握り飯と柿の種

このコラムを担当させて頂く石田です。長い間企業で環境戦略や技術戦略を担当し、2004年9月東北大学に着任、『自然のすごさを賢く活かすものつくり』をテーマに、新しい材料やその考え方のベースとなるNature Tech.(ネイチャー・テクノロジー)の研究をしています。2005年10月にスタートした『高度環境政策・技術マネジメント人材養成ユニット』の基本設計にも関わらせて頂き、先端カリキュラムの模索に日々頭を悩ませて(?)います。
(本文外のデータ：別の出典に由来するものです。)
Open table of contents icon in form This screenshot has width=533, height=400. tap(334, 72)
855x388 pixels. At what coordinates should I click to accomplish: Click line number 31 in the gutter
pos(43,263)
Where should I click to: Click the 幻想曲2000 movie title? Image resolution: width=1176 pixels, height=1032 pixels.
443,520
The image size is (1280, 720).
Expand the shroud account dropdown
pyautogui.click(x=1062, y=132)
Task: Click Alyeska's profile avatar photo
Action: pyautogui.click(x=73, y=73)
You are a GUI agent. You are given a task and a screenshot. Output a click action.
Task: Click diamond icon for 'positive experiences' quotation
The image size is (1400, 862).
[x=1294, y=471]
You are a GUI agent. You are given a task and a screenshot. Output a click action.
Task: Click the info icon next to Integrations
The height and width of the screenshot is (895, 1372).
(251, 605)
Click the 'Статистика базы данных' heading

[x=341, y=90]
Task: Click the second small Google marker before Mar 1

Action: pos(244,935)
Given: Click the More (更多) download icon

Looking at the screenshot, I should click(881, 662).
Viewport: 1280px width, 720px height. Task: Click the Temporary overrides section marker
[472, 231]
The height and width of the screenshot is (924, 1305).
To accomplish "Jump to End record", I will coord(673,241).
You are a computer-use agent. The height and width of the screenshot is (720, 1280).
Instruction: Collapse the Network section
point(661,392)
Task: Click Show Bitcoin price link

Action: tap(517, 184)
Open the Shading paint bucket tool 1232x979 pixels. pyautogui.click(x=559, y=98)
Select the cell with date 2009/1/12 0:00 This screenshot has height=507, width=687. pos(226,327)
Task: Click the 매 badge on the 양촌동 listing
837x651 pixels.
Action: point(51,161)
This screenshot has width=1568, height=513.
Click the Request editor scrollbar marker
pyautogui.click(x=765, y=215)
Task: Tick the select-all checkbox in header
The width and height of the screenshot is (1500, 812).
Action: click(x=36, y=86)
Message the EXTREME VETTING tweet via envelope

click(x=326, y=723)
環境の話になるとネガティブなことが多いのですが、少なくとも我々が地球から受けた恩恵を次の世代に手渡そうと考えるなら、どうやっても環境問題を避けて通ることは出来ません。ならば、この問題に正対し、如何にワクワクドキドキしながらこの宝の山を探検できるのか、それを可能にする道具や方法を考えてみたいと思っています。

例えば2030年頃の日本の姿を考えて見ましょう。このコラムを読んでいらっしゃる方の多くが御存命のはずです。おそらくその頃には、地球温暖化問題に対応するため、CO2排出量を現在の半分以下に削減しなければなりません。その他にも、エネルギー、資源、食料、水、生物多様性、人口、世帯数の問題が具体化してきます。ますます厳しくなるこれらの制約因子の中で、私たちが気持ちよく、あるいは快適に暮らすということはどういうことなのでしょうか? そういう生活やそれを支える社会を創るためには、企業や行政はどういう形になっていなければならないのでしょうか? だから今何をやらなければならないのでしょうか? 環境問題を考えるということは、こんなことを真面目に考えるということだと思います。今日の握り飯のことだけではなく、また、明日の柿の種だけでもなく、これら2つと、この2つをつなぐあたらしい道を考えることではないでしょうか?